Work instructions. Please copy the stretch of the methods text from "NCL was obtained" through "contains 4 mutations.", switching "Quickchange" to "QuikChange".

Reading text.
● ● ●

NCL was obtained from 293T total cDNA and cloned into the Gateway entry vector pDON207 (Invitrogen) using the following primers (S4 Table): NCL-Forward and Reverse. It was then transferred into the gateway-compatible destination vector pCiNeo-3xFlag to generate Flag-NCL fusions. For the NCL ΔRGG mutant, the same forward primer was used, but with ΔRGG Reverse primer was. Other mutations were introduced with the Quickchange site directed mutagenesis protocol (Agilent) using the following primers: NCL ΔNLS; NCLmutRBD mutant was generated in a two-step process to introduce mutations both in the RNA binding domains 1 and 2 as described in [21]: RBD1 mutating F347 and Y349 into D in NCL RBD1 domain; to generate the final NCLmutRBD, this RBD1 mutant was further mutated at residues I429 and Y431 into D in the RBD2 domain. The final NCLmutRBD mutant thus contains 4 mutations.

Csy4 pull down and mass spectrometry

Csy4 H29A/S50C was expressed and purified using the same protocol as wild-type Csy4 (generously provided by R. Haurwitz, H.Y. Lee, and J. Doudna) [19,85]. Plasmids expressing the Csy4 RNA binding motif fused to segments of IL-6 were in vitro transcribed using the T7 Maxiscript kit (Ambion). Transcribed RNA (20 μg) was mixed with purified recombinant Csy4 protein (200 pmol) and magnetic beads for 2h in lysis buffer [10 mM HEPES (pH 8.0), 3 mM MgCl2, 5% glycerol, 1 mM dithiothreitol (DTT), 150 mM NaCl, 0.1% octyl β-d-glucopyranoside, 10 mM imidazole, 1× protease inhibitor]. Lysate from TREX-BCBL1 or 293T cells (1 mg) was then added to the beads for 2h, whereupon the beads were washed 7 times with lysis buffer containing 150 to 300 mM NaCl. RNA and its associated cellular proteins were released from the Csy4-bound beads by the addition of 500 mM imidazole for 2h to activate the cleavage activity of Csy4. Eluates were processed, trypsin digested, and concentrated for LC-MS/MS. Digested peptide mixtures were analyzed by LC-MS/MS on a Thermo Scientific Velos Pro ion trap mass spectrometry system equipped with a Proxeon Easy nLC II high pressure liquid chromatography and autosampler system.

● ● ●

Records from a data source:
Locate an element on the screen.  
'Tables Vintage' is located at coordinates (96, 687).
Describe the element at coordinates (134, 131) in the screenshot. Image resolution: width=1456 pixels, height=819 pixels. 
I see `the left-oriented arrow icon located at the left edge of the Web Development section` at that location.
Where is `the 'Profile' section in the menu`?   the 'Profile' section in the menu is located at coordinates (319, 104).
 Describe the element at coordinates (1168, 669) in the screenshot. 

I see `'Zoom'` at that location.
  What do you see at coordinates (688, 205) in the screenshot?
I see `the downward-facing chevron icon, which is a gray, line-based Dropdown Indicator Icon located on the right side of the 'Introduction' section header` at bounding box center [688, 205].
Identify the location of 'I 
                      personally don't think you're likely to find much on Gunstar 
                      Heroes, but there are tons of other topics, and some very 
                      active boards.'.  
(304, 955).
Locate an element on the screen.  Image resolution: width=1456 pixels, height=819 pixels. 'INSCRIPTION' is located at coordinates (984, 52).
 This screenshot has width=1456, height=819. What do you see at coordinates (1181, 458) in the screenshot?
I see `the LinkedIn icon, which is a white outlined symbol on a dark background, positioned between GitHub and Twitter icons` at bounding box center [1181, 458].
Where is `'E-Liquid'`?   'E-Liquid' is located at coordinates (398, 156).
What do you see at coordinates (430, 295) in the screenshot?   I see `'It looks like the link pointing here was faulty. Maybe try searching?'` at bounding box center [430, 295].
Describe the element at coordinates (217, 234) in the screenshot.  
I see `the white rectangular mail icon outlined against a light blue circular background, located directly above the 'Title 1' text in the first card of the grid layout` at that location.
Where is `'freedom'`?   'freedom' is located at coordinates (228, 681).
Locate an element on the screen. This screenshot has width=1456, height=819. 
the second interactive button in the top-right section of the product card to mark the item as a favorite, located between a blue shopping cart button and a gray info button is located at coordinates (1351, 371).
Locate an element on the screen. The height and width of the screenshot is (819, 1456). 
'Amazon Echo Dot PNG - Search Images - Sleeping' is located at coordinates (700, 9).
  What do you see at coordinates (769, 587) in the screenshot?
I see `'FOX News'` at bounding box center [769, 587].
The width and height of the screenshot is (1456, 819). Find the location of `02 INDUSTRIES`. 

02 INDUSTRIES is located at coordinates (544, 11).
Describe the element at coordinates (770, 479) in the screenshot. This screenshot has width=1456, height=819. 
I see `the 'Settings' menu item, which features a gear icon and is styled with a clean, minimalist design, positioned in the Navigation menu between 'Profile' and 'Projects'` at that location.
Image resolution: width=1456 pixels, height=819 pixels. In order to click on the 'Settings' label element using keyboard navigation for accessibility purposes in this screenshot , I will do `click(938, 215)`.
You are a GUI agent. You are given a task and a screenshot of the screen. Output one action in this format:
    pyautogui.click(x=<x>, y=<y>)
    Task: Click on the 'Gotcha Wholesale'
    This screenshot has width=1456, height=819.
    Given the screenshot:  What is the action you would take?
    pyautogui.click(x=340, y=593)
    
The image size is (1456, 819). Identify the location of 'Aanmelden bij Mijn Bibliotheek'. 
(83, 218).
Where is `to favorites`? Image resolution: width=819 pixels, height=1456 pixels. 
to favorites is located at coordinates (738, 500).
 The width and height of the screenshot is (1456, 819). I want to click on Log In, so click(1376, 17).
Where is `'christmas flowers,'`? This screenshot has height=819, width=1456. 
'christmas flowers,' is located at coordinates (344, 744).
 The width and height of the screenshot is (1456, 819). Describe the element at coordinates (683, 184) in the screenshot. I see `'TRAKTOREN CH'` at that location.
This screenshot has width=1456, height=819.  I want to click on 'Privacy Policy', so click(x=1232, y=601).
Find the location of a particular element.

● ● ●

Solution for this exercise.
NCL was obtained from 293T total cDNA and cloned into the Gateway entry vector pDON207 (Invitrogen) using the following primers (S4 Table): NCL-Forward and Reverse. It was then transferred into the gateway-compatible destination vector pCiNeo-3xFlag to generate Flag-NCL fusions. For the NCL ΔRGG mutant, the same forward primer was used, but with ΔRGG Reverse primer was. Other mutations were introduced with the QuikChange site directed mutagenesis protocol (Agilent) using the following primers: NCL ΔNLS; NCLmutRBD mutant was generated in a two-step process to introduce mutations both in the RNA binding domains 1 and 2 as described in [21]: RBD1 mutating F347 and Y349 into D in NCL RBD1 domain; to generate the final NCLmutRBD, this RBD1 mutant was further mutated at residues I429 and Y431 into D in the RBD2 domain. The final NCLmutRBD mutant thus contains 4 mutations.